[Stored data]
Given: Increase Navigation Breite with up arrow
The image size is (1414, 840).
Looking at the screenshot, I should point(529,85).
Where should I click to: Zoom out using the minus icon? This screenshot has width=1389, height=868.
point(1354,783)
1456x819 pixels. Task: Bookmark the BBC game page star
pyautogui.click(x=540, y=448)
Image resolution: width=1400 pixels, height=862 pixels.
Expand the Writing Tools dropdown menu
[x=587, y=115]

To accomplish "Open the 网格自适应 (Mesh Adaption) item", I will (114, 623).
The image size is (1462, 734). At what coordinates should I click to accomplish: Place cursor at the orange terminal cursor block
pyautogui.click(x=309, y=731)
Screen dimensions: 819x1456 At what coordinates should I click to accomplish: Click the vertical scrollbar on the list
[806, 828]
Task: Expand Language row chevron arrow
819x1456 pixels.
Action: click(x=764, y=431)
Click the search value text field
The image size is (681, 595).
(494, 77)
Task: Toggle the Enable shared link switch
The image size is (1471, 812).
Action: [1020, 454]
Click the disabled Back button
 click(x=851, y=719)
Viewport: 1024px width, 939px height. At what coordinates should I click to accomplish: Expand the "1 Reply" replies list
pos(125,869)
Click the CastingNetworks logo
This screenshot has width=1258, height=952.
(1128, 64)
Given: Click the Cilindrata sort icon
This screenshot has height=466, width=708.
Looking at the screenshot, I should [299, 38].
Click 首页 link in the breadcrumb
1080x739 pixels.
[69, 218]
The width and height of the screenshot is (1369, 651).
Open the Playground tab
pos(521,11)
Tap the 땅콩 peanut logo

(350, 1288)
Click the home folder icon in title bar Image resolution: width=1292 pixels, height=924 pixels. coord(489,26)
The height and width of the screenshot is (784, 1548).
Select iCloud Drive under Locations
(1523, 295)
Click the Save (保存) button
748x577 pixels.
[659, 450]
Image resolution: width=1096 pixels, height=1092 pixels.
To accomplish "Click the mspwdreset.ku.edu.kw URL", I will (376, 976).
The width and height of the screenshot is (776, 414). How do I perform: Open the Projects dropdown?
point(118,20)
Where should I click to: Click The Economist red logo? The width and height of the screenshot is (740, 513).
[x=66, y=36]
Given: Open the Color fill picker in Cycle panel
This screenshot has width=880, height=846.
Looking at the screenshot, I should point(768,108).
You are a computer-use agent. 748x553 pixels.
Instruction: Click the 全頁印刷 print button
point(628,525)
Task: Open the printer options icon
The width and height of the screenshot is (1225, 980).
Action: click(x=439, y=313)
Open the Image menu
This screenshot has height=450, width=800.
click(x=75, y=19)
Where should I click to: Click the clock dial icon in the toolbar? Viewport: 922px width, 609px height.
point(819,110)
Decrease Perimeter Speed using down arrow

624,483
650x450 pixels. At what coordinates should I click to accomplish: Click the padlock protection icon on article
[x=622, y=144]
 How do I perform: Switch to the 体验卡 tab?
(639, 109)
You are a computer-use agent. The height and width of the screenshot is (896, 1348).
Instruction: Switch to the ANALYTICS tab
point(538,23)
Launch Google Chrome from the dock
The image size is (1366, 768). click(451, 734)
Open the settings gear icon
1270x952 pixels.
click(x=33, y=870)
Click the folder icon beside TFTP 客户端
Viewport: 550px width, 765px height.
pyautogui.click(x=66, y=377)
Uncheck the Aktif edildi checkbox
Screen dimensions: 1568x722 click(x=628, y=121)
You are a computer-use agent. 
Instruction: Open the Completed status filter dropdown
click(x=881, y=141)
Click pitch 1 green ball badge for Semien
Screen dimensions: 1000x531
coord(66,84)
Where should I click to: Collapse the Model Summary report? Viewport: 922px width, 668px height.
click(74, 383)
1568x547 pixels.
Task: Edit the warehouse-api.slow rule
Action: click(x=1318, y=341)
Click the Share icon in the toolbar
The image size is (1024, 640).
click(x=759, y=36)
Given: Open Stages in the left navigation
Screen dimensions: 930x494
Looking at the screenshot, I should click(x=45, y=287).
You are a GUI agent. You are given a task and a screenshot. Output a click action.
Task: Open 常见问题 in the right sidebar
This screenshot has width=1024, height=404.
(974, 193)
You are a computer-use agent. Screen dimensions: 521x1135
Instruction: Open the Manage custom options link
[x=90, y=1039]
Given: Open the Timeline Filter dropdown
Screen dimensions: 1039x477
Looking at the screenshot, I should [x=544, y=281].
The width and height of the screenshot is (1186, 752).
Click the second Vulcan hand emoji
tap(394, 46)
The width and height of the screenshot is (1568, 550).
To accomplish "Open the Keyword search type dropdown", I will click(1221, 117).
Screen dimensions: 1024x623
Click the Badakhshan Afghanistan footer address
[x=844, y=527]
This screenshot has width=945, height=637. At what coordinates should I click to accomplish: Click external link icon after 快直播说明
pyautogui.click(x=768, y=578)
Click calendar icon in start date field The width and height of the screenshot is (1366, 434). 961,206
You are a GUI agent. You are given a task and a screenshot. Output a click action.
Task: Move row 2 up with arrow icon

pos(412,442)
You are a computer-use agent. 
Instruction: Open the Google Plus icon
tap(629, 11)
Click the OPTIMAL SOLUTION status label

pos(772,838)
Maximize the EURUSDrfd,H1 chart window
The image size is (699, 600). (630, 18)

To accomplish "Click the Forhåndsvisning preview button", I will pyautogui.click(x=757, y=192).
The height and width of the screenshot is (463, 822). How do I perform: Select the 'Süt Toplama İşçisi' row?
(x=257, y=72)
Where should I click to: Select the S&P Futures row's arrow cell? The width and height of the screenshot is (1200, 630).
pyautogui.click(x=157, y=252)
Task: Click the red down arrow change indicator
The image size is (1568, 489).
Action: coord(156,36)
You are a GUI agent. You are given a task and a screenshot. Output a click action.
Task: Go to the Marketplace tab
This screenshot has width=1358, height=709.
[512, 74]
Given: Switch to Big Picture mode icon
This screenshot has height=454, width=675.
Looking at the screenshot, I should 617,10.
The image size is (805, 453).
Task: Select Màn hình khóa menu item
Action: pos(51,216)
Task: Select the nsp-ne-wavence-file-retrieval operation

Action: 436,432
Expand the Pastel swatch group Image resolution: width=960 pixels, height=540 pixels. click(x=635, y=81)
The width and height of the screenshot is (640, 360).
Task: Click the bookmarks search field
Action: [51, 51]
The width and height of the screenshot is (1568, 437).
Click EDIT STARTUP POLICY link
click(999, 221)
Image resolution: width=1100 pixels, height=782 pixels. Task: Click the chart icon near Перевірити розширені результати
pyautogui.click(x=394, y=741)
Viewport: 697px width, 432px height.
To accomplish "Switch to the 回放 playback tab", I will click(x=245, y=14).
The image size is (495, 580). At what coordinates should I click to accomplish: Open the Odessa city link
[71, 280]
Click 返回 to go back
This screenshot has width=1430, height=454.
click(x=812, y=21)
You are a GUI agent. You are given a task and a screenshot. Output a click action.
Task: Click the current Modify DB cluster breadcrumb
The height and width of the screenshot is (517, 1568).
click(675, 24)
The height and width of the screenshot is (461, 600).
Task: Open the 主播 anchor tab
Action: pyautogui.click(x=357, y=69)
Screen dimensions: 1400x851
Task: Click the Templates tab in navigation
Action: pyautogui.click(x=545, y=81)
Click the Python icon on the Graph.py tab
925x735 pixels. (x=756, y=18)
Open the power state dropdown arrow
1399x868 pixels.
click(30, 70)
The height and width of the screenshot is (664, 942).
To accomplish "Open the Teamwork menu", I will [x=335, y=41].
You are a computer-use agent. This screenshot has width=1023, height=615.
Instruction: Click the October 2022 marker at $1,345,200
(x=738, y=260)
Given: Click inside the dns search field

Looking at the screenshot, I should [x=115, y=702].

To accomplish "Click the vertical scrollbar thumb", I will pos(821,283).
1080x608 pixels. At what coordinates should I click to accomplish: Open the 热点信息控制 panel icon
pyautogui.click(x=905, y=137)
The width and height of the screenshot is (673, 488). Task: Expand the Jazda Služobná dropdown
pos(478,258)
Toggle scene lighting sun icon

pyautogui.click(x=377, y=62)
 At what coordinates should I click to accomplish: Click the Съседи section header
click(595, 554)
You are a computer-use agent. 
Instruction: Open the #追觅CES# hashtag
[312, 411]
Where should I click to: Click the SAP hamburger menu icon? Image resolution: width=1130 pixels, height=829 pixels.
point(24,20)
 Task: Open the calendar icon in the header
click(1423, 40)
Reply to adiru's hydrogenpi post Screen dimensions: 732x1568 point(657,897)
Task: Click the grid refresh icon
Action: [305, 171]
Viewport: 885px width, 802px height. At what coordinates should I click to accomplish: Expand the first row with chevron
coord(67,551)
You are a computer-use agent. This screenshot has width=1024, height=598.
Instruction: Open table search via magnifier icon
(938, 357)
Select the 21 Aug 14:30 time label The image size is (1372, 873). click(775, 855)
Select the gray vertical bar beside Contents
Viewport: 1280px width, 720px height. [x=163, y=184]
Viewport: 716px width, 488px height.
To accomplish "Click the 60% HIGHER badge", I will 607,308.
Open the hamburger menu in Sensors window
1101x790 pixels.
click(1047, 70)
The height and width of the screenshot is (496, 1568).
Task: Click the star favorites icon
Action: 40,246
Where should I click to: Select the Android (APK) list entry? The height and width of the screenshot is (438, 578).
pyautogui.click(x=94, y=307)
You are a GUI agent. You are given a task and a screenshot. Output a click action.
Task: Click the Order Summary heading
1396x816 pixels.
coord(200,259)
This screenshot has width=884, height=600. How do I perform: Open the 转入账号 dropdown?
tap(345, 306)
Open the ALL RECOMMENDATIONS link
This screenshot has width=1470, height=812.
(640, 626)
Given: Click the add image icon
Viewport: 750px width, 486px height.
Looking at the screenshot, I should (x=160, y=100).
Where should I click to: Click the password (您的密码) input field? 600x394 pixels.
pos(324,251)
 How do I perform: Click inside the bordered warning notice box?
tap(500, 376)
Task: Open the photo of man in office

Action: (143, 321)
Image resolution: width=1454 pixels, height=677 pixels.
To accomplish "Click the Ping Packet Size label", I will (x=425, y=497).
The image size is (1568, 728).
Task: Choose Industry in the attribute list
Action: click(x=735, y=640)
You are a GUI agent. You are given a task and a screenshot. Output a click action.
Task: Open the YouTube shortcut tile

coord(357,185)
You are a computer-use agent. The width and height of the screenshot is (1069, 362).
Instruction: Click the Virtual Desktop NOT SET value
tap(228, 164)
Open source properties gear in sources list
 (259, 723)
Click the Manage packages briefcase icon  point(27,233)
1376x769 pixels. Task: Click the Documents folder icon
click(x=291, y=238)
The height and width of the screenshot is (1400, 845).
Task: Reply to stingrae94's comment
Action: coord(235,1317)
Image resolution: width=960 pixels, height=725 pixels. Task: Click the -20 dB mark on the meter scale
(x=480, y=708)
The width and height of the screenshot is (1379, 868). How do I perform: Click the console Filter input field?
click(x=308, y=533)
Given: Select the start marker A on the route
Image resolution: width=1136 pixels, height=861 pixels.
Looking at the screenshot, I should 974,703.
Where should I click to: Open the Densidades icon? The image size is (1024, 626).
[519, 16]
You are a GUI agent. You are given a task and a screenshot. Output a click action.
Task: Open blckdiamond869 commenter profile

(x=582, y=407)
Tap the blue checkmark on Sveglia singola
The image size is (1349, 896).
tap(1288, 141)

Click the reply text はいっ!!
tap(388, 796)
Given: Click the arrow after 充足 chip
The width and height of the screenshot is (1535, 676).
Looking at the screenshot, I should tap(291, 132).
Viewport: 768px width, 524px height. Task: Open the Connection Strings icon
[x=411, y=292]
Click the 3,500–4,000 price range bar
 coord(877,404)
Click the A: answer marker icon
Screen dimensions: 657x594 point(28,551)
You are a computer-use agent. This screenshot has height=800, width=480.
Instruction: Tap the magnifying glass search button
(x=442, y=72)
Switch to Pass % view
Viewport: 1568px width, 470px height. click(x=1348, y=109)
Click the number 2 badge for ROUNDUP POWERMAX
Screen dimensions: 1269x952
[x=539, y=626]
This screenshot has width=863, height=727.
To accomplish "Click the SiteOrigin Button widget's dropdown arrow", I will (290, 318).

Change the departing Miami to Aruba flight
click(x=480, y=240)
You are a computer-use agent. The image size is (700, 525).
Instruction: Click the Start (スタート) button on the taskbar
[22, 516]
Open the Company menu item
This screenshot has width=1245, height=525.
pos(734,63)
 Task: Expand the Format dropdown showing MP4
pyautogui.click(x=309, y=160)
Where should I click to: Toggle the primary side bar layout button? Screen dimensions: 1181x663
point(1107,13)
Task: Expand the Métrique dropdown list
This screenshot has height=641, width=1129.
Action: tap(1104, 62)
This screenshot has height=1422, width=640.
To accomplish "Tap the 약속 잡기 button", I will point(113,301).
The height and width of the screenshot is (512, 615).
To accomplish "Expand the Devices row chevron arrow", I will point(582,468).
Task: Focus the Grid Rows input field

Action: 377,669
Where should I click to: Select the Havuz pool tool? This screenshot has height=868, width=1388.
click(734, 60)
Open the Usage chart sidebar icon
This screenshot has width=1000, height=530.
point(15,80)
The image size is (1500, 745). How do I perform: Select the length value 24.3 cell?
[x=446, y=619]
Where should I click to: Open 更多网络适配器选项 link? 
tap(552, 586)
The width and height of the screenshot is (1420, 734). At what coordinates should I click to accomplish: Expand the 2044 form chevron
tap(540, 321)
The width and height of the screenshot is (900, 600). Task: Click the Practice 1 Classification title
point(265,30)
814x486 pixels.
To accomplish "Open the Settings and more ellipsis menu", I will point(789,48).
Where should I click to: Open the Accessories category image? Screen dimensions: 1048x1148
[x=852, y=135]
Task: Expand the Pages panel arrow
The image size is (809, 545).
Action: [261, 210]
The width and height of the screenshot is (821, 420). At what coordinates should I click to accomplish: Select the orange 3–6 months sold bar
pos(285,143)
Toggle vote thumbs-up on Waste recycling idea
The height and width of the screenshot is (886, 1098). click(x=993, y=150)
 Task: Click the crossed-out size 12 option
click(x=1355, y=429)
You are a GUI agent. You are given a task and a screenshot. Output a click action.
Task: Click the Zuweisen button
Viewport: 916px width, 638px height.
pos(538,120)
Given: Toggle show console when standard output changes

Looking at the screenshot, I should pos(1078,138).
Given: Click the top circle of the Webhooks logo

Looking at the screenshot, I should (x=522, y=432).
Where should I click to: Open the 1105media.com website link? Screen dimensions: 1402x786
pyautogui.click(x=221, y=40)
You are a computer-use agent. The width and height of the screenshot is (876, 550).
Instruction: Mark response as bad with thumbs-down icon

What is required:
Among the records above, which lines hold the word "badge"? Copy each one.

Reply:
Click pitch 1 green ball badge for Semien
To accomplish "Click the 60% HIGHER badge", I will 607,308.
Click the number 2 badge for ROUNDUP POWERMAX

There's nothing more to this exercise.